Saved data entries

..............................

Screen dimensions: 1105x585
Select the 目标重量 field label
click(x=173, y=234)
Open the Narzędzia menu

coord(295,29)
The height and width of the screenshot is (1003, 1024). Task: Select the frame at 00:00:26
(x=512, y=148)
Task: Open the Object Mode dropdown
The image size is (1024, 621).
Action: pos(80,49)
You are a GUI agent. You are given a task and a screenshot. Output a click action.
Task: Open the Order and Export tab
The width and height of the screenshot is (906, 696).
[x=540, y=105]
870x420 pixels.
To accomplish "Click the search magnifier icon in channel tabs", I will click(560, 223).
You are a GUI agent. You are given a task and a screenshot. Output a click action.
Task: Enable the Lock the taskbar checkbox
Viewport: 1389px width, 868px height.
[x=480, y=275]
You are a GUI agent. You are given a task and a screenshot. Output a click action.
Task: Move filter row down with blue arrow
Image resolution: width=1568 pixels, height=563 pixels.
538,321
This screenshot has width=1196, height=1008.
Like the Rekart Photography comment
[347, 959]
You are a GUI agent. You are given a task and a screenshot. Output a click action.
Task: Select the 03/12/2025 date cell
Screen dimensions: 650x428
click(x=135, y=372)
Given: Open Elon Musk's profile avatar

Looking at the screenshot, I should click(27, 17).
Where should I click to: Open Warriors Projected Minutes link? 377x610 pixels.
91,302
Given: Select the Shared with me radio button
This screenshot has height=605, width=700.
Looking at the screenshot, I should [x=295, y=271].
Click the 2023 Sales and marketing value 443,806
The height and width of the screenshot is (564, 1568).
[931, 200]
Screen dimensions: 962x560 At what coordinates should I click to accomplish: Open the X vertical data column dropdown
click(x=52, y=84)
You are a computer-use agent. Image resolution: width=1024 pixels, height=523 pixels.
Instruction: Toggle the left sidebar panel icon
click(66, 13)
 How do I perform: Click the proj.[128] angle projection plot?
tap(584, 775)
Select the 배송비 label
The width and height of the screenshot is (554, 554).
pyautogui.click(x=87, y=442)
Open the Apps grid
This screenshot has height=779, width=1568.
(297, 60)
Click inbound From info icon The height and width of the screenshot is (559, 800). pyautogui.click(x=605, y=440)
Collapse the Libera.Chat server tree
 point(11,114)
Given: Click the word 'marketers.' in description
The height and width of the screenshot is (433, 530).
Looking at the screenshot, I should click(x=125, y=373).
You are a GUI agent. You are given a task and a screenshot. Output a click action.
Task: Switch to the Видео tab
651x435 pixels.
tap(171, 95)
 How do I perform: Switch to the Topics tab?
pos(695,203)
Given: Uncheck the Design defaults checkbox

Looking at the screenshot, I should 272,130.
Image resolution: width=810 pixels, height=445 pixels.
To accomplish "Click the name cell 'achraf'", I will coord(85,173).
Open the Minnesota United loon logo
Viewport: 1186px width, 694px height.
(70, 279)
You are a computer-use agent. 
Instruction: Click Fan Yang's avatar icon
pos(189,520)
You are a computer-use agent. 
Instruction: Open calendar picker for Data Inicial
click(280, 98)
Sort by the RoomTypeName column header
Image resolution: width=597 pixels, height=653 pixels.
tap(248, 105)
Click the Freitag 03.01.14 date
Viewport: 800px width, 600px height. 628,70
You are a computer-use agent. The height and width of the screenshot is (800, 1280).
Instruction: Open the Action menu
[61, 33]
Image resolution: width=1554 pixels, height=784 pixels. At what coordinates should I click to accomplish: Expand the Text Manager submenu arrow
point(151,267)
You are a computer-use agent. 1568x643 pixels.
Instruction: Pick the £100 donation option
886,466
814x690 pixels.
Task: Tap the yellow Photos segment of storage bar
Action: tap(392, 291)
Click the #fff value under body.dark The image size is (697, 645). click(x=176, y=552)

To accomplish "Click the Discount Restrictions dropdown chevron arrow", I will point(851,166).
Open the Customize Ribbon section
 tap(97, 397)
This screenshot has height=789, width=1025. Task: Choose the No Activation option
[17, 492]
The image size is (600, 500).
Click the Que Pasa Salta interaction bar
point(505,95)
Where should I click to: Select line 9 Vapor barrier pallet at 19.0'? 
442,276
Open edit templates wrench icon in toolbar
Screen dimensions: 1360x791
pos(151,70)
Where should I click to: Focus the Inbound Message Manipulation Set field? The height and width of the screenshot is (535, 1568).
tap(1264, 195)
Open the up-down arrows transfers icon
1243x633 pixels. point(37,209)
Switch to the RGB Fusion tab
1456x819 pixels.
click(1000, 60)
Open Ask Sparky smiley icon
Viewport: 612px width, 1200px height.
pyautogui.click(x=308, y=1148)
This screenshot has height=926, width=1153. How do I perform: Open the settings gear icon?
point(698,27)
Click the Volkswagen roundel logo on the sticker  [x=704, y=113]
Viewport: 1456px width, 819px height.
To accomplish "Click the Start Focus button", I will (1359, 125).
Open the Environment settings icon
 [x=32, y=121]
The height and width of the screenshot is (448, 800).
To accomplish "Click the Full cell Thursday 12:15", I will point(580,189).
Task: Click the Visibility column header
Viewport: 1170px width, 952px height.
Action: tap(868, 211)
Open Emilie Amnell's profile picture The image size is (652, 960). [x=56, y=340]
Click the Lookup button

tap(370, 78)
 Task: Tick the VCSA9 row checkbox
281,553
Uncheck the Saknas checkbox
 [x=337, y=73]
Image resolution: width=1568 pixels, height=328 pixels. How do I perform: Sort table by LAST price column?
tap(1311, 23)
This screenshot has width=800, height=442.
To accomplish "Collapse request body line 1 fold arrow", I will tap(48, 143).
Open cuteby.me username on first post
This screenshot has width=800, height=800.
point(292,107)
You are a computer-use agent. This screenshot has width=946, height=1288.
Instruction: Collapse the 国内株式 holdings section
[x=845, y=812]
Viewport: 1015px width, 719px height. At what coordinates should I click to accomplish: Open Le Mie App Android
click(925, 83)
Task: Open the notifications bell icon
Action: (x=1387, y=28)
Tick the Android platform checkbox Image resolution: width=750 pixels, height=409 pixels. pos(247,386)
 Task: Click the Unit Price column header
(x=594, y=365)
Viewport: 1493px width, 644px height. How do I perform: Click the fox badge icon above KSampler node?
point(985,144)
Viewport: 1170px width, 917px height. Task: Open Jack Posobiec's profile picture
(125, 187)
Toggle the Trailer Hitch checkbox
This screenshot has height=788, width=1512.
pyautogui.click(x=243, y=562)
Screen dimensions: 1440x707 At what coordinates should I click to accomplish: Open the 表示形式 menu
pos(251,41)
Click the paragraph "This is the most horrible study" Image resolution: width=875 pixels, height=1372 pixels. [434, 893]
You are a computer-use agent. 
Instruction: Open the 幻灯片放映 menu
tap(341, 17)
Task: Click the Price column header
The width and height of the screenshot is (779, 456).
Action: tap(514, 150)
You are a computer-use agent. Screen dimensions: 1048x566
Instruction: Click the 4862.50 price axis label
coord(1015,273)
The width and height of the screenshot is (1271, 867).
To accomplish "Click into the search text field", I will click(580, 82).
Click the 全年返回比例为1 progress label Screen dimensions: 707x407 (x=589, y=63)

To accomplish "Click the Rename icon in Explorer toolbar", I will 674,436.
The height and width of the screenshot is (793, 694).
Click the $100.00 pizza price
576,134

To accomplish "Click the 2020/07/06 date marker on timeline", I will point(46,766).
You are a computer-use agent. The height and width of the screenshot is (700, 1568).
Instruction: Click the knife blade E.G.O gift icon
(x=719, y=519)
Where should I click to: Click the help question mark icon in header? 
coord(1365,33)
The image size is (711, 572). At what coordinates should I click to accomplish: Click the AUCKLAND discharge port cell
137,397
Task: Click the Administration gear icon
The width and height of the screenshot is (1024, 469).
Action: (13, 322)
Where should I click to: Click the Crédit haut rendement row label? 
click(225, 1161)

..............................

- Problem description
Above are the records. Identify each line that contains the word "with".

- Task answer
Task: Move filter row down with blue arrow
Given: Select the Shared with me radio button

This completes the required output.